Wujudkan Smart Ekonomi, Perkuat Pengelolaan Lewat Aplikasi
Smart City atau Kota Cerdas menjadi program unggulan Pemkot Denpasar dalam mempermudah, menguatkan, dan mempercepat pelayanan kepada masyarakat Kota Denpasar. Berbagai aplikasi memanfaatkan teknologi informasi terus diluncurkan, dari Pengaduan Rakyat Online (Pro) Denpasar yang telah dimanfaatkan masyarakat dalam melakukan pelaporan kepada Pemkot Denpasar. Dan kini dalam penguatan Smart Ekonomi Kota Denpasar memperkuat pengelolaan Koperasi di Kota Denpasar dengan peluncuran Klinik Online Penilaian Koperasi. Peluncuran Klinik Koperasi dengan aplikasi pertama di Bali dan Indonesia ini dilakukan Walikota I.B Rai Dharmawijaya Mantra, Selasa (25/10) bersama Kadis Koperasi dan UKM Made Erwin Surya Dharma Sena, dan dihadiri perwakilan para pengurus Koperasi di kantor Dinas Koperasi Denpasar
Launching Aplikasi Penilaian Koperasi lewat Klinik Online Koperasi ini bekerjasama dengan PT Telkom ditandai dengan penjelasan fitur-fitur aplikasi dari General Meneger PT. Telkom Witel Denpasar, I Gusti Bagus Ranuh yang mempermudah kepengurusan koperasi bersama Dinas Koperasi melakukan koordiasi dan komunikasi mewujudkan kesehatan koperasi secara berkesinambungan. Menurut Walikota Rai Mantra Klinik Online Koperasi sebagai wujud dalam memperkuat Smart City yang terdiri dari Smart Ekonomi memberikan kemudahan pelayanan kepada masyarakat. Disamping itu aplikasi penilaian koperasi dengan sistem online menggunakan Teknologi Informasi ini yang telah masuk dalam program Android atau Mobile diharapkan dapat memperkuat pengelolaan koperasi sebagai wujud ekonomi kerakyatan. “Aplikasi memberikan manfaat besar dalam penikatan kemampuan pengelolaan koperasi dari aplikasi ini mampu mempercepat mengetahui kelemahan dari pengelolaanya,” ujar Walikota Rai Mantra. Aplikasi penilaian koperasi ini dengan harapan Rai Mantra dapat dilakukan persiapan Tim Dinas Koperasi dan UKM dalam penanganan pembinaan melalui aplikasi ini. Rai Mantra juga berencana aplikasi ini nantinya akan dapat diadopsi bagi Lembaga Perkreditan Desa (LPD) dan pengelolaan pasar-pasar desa di Kota Denpasar. Sehingga aplikasi ini harus segera diadaptasikan kepada kepengurusan koperasi dengan melaksanakan Bimbingan Teknis yang melibatkan seluruh kepengurusan Koperasi di Kota Denpasar.

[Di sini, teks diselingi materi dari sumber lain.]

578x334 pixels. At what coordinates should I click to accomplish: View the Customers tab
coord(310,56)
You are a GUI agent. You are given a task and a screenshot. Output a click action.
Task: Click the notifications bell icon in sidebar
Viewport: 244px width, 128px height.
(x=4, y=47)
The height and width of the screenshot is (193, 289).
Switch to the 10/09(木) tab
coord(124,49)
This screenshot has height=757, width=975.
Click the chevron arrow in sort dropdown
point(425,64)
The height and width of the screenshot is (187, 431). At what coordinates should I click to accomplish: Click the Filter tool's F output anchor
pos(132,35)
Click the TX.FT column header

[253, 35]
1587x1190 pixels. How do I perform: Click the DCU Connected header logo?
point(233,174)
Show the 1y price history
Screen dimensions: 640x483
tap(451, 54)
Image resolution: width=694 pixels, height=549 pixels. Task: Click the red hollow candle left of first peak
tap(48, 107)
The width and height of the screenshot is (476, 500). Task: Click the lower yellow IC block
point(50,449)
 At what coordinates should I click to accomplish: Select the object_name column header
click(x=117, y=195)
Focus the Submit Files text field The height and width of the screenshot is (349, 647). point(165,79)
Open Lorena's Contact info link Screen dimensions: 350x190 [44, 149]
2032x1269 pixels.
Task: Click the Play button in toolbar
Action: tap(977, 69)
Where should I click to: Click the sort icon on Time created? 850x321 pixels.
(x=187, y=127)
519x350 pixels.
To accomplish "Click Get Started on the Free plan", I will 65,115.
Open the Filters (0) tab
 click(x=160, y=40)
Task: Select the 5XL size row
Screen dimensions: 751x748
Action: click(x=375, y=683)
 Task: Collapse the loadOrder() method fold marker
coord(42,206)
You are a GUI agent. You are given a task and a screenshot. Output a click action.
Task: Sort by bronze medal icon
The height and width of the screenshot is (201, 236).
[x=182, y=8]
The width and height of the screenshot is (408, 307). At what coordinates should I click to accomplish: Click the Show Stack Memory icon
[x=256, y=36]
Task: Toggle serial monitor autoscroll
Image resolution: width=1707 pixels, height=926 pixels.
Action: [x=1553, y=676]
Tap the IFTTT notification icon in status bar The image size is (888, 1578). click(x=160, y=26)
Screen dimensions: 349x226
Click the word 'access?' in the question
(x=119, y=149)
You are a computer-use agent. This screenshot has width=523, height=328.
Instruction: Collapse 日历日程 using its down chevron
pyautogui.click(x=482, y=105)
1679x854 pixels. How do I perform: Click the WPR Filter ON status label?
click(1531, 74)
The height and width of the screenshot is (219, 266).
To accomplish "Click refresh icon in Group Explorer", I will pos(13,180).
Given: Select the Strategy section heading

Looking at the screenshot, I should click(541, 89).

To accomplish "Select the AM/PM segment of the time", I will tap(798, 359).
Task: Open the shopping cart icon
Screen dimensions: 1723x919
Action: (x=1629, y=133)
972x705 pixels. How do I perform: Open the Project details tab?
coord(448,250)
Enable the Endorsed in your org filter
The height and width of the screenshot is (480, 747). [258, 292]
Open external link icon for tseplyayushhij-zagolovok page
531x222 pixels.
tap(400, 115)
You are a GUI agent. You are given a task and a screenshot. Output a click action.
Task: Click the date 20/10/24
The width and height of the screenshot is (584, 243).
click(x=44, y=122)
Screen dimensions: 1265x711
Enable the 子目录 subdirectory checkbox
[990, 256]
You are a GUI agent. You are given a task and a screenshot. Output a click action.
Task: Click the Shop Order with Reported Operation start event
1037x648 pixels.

Sementara Kepala Dinas Koperasi dan UKM, Made Erwin Surya Dharma Sena mengatakan dengan aplikasi ini koperasi tidak perlu datang ke kantor cukup mengapload laporan-laporan keuangan yang sudah ada di koperasi dan akan kita nilai di Klinik Online Koperasi dengan sistem baku yang sudah diatur melalui aplikasi Teknologi Informasi. Terdapat fitur-fitur aplikasi penilaian koperasi secara online yang telah merujuk dalam peraturan Menteri Koperasi dan UKM RI. Sehingga program penilaian koperasi secara online ini terdiri dari penilaian sehat, cukup, dibawah pengawan, pengawasan khusus, dan tidak dapat dinilai, yang sangat penting bagi koperasi dalam mempermudah data kerjasama Koperasi dengan pihak ketiga.